Work to do
Edit the stretch of lines from the one containing "Image resolution: width=123, height=1329." through the one containing "Blogger (609, 798)" by replacing "Older Posts" with "Earlier Posts" and changing nothing else. Return only those lines, leaving out the pictures.

Data records
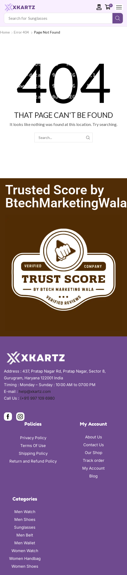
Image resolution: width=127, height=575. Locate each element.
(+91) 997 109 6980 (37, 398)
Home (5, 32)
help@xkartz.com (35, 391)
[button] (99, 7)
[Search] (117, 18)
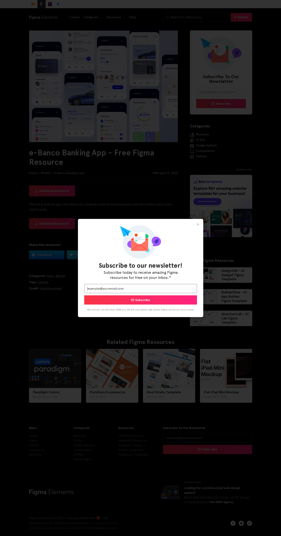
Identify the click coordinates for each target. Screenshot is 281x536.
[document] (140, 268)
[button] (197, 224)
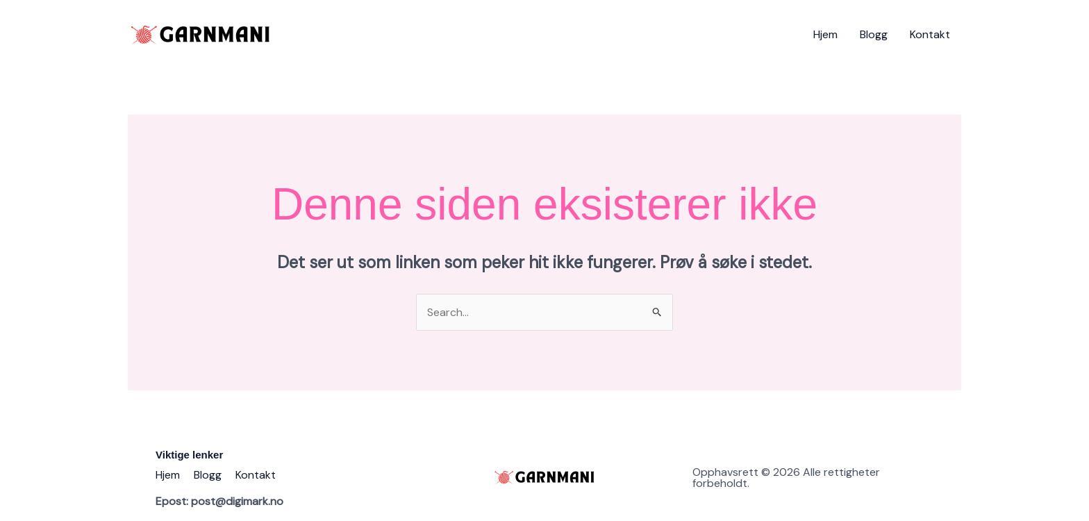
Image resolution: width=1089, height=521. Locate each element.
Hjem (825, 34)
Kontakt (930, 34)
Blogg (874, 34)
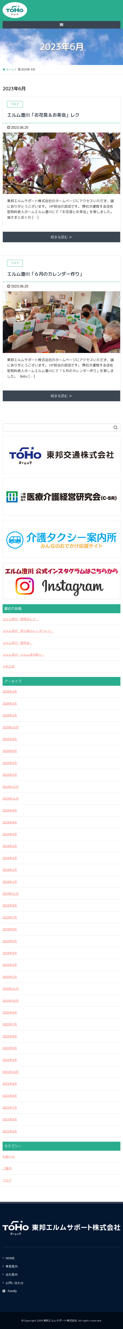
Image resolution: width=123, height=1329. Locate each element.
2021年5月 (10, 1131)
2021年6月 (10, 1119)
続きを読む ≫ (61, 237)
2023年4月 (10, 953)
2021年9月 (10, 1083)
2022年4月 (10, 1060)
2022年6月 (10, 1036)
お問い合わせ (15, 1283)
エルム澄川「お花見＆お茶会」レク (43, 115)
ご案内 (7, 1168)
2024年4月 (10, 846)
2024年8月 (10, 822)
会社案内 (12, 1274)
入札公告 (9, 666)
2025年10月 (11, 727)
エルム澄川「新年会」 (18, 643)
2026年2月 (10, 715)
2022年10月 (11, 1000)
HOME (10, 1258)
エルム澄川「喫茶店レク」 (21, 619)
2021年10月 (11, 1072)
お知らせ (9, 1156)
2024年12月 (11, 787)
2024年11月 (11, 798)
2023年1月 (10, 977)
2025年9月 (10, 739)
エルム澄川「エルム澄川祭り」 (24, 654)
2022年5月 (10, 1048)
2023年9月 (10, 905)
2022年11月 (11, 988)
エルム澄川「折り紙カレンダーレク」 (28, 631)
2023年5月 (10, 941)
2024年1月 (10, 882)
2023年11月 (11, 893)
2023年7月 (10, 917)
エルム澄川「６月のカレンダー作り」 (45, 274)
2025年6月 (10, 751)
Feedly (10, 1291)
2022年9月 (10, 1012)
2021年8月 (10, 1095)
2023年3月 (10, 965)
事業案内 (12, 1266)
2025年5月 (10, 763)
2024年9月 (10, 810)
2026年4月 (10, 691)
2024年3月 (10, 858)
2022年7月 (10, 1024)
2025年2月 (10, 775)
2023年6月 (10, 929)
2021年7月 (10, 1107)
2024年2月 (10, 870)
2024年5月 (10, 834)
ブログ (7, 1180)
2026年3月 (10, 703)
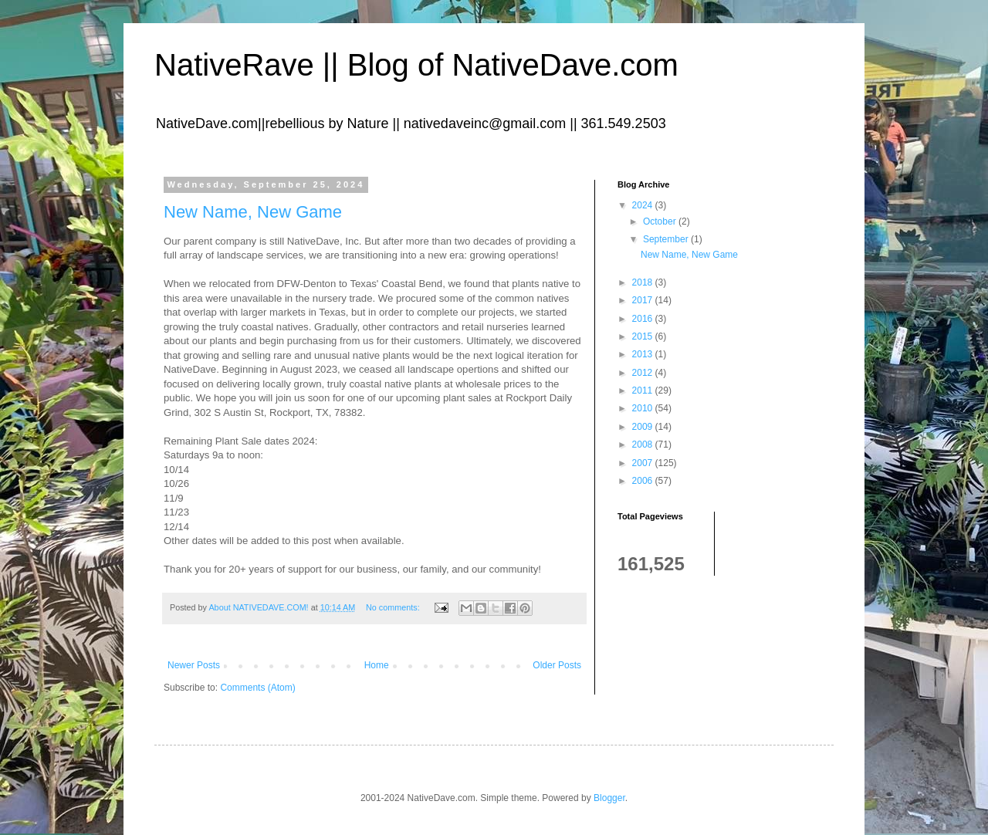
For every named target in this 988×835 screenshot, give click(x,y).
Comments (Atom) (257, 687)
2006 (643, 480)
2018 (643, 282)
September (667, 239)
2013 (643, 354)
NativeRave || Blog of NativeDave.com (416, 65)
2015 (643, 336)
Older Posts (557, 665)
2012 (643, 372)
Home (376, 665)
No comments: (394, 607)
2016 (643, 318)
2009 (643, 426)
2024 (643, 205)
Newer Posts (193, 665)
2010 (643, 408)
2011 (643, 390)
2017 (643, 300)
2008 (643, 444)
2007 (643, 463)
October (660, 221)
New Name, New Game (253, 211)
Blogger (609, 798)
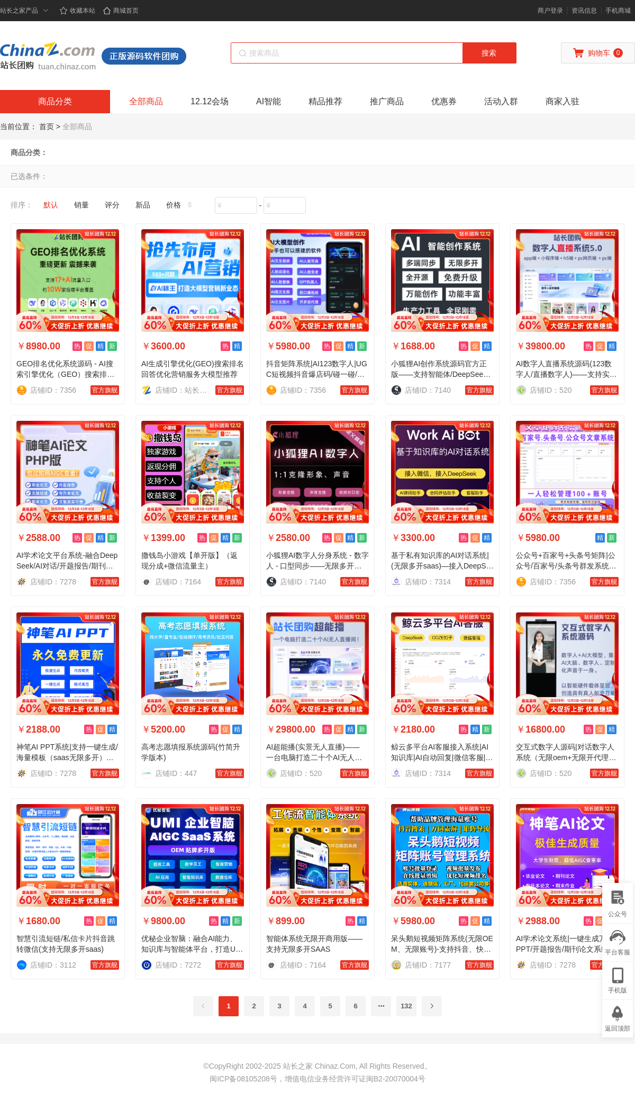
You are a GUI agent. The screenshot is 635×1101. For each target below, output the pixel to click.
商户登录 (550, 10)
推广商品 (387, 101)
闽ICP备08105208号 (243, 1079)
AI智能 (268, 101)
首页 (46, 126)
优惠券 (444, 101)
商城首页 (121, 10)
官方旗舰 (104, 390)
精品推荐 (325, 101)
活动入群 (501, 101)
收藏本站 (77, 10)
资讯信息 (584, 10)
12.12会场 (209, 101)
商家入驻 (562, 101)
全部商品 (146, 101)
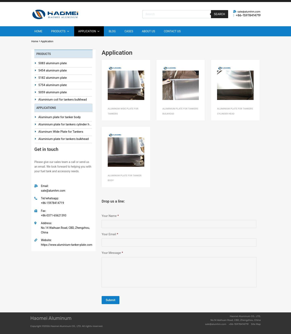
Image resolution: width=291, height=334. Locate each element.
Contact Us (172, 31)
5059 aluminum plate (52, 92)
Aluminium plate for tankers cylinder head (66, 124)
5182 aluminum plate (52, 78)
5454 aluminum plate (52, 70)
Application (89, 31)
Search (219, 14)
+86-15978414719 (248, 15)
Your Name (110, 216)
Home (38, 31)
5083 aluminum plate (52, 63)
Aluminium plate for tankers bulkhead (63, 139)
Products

Exercise result
Image resolution: width=123, height=1329. Locate each element.
2021年5月 (10, 1131)
2021年6月 (10, 1119)
続きを読む ≫ (61, 237)
2023年4月 (10, 953)
2021年9月 (10, 1083)
2022年4月 (10, 1060)
2022年6月 (10, 1036)
お問い合わせ (15, 1283)
エルム澄川「お花見＆お茶会」レク (43, 115)
ご案内 (7, 1168)
2024年4月 (10, 846)
2024年8月 (10, 822)
会社案内 (12, 1274)
入札公告 (9, 666)
2025年10月 (11, 727)
エルム澄川「新年会」 (18, 643)
2026年2月 (10, 715)
2022年10月 (11, 1000)
HOME (10, 1258)
エルム澄川「喫茶店レク」 (21, 619)
2021年10月 (11, 1072)
お知らせ (9, 1156)
2024年12月 (11, 787)
2024年11月 (11, 798)
2023年1月 (10, 977)
2025年9月 (10, 739)
エルム澄川「エルム澄川祭り」 (24, 654)
2022年5月 (10, 1048)
2023年9月 (10, 905)
2022年11月 (11, 988)
エルム澄川「折り紙カレンダーレク」 (28, 631)
2023年5月 (10, 941)
2024年1月 (10, 882)
2023年11月 (11, 893)
2023年7月 (10, 917)
エルム澄川「６月のカレンダー作り」 (45, 274)
2025年6月 (10, 751)
Feedly (10, 1291)
2022年9月 (10, 1012)
2021年8月 (10, 1095)
2023年3月 (10, 965)
事業案内 (12, 1266)
2025年5月 (10, 763)
2024年9月 (10, 810)
2026年4月 (10, 691)
2024年3月 (10, 858)
2022年7月 (10, 1024)
2025年2月 (10, 775)
2023年6月 (10, 929)
2021年7月 (10, 1107)
2024年2月 (10, 870)
2024年5月 (10, 834)
ブログ (7, 1180)
2026年3月 (10, 703)
For every named target in this 988×835 screenshot, give click(x,y).
Comments (Atom) (257, 687)
2006 (643, 480)
2018 (643, 282)
September (667, 239)
2013 (643, 354)
NativeRave || Blog of NativeDave.com (416, 65)
2015 (643, 336)
Earlier Posts (557, 665)
2012 (643, 372)
Home (376, 665)
No comments: (394, 607)
2016 (643, 318)
2009 (643, 426)
2024 (643, 205)
Newer Posts (193, 665)
2010 (643, 408)
2011 (643, 390)
2017 (643, 300)
2008 (643, 444)
2007 (643, 463)
October (660, 221)
New Name, New Game (253, 211)
Blogger (609, 798)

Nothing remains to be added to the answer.